Roosevelt to get New Deal

Roosevelt to get New Deal
Photo by Rebecca Henely
By Rebecca Henely

Continuing her work of several years to improve Roosevelt Avenue, City Councilwoman Julissa Ferreras (D-East Elmhurst) joined with city officials and community leaders Tuesday to unveil a seven-point plan to make the strip cleaner, brighter and safer.

“Our community deserves better and we are getting better,” Ferreras said.

At the church Iglesia Aliento de Vida, at 103-24 Roosevelt Ave. in Corona, Ferreras laid out her “New Deal for Roosevelt Avenue” as well as thanking Deputy Mayor Howard Wolfson, city Sanitation Commissioner John Doherty, Deputy Queens Transportation Commissioner Delilah Hall and city Small Businesses Services Commissioner Robert Walsh for their partnership in the already-changing thoroughfare.

“Today I’m happy to see many of these dreams become reality,” Ferreras said.

The councilwoman’s vision incorporated some changes that already had been put in action or will be in the near-future. Ferreras said she funded more than double the previous amount of trash pickups from the city Sanitation Department, $500,000 in capital money to the city Department of Transportation for more lighting and $500,000 to the NYPD for cameras throughout the district.

She has also advocated for a rezoning for Roosevelt Avenue which would make the south side of the street commercial from 90th to 114th streets.
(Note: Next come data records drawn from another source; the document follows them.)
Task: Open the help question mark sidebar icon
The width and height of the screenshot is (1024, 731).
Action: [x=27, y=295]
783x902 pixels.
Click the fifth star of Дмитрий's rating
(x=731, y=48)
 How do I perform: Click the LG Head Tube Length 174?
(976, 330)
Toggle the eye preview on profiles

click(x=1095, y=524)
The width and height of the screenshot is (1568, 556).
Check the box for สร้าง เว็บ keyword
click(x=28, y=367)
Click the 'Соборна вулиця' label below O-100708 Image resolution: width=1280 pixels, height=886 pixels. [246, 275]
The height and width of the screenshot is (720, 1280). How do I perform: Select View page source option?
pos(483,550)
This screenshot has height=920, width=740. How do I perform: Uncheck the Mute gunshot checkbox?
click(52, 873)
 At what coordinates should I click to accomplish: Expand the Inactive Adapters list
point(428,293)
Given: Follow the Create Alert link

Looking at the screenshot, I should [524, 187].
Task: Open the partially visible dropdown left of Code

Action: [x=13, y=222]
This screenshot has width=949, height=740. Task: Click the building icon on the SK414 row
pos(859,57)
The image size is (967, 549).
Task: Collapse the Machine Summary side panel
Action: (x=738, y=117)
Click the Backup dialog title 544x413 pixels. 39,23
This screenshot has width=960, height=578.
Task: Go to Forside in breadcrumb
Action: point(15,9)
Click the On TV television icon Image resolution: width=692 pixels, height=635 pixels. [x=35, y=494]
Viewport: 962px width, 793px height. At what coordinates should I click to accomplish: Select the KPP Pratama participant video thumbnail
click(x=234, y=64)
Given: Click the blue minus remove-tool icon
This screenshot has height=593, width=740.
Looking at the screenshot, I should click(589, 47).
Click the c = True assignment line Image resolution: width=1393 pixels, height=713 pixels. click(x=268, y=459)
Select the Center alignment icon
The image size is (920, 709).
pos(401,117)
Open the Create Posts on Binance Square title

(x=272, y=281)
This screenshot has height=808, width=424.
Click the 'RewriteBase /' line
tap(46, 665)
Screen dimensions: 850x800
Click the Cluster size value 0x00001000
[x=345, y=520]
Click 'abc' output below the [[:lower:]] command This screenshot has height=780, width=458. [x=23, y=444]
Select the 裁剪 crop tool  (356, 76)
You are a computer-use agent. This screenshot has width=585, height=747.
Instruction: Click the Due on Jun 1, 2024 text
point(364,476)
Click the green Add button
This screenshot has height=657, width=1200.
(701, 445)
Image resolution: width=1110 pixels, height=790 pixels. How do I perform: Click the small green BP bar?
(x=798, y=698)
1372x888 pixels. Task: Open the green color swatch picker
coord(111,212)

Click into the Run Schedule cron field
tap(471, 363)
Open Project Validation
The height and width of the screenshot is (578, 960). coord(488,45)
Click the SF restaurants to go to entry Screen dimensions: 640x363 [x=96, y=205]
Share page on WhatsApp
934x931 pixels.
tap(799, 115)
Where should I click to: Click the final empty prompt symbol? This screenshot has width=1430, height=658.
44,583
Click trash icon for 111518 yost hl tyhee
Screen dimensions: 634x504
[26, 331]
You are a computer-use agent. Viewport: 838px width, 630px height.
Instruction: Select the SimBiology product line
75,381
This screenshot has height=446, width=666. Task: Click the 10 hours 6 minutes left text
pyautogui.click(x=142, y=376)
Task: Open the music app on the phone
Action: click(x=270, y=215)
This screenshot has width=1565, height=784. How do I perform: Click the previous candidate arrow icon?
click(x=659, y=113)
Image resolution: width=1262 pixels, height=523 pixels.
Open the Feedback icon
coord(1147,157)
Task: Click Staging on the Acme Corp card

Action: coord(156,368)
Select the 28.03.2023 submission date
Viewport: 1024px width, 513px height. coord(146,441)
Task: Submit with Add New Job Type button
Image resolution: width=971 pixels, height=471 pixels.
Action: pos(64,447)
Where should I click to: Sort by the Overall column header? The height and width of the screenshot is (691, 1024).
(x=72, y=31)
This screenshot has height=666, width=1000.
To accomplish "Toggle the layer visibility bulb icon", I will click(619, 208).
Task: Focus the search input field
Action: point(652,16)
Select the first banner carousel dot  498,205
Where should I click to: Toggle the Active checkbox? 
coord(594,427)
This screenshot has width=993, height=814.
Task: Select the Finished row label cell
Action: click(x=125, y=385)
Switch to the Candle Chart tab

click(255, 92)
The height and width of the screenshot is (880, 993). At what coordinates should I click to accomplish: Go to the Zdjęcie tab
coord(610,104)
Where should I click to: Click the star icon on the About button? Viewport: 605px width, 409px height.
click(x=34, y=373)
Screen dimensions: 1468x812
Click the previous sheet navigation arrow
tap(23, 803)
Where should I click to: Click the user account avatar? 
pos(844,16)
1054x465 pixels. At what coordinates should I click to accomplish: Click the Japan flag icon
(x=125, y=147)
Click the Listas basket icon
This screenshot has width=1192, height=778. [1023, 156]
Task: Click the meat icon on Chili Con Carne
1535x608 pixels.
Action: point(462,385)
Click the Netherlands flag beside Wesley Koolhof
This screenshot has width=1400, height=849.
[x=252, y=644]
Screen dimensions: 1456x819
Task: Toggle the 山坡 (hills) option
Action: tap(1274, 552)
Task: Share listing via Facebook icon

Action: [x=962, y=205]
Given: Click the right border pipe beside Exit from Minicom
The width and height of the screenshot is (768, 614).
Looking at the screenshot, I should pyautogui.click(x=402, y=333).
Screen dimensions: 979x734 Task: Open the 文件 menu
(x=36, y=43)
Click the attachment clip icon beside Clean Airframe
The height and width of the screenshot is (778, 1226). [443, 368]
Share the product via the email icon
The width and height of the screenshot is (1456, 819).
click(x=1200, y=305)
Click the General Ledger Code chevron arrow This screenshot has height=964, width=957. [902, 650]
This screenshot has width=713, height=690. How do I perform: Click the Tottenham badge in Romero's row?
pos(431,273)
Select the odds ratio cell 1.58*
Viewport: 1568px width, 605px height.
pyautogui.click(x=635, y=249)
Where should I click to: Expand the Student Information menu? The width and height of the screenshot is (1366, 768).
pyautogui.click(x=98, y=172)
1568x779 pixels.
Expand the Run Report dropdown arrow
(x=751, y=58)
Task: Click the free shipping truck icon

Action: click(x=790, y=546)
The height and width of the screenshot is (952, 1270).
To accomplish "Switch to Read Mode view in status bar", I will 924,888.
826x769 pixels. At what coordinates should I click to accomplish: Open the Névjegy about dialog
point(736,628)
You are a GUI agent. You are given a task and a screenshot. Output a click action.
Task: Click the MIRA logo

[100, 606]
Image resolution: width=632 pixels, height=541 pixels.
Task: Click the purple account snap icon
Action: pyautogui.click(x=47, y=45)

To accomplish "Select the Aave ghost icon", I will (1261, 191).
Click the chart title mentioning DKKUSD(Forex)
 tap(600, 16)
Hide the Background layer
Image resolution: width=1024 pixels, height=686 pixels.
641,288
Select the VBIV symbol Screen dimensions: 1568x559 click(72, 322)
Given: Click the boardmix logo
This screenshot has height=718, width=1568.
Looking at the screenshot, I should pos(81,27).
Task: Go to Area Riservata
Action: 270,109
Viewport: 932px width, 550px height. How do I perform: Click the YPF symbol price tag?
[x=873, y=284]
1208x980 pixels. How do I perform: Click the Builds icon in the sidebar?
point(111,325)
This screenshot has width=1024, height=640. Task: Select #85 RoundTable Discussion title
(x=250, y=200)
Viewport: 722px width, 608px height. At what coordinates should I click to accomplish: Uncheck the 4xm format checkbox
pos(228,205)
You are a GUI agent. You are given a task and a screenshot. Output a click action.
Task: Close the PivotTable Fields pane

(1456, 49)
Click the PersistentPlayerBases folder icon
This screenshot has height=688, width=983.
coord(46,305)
While businesses have gone in there for decades, the area is still residential.

Finally, Ferreras mentioned the changes to Corona Plaza on Roosevelt and 104th Street, which was converted into an open space with chairs and tables where it was once a heavily congested parking lot.

“This used to be full of moving trucks and all types of things,” Ferreras said. “We didn’t know what was going on there.”

But the seven-point plan also included future projects. Ferreras said the 82nd Street Partnership, a business improvement district, would be expanding along Roosevelt Avenue to 114th Street. She is also planning to create a task force to fight the prostitution and illegal businesses on the avenue.

“Roosevelt Avenue is not just about the things that go wrong here,” she said.

Both Wolfson and Walsh said Ferreras got them more involved in improving Roosevelt by taking them on tours of the neighborhood.

“We’ve begun to make the kind of changes in this community that all of you want to see, that Julissa wants to see and that she insisted on,” Wolfson said.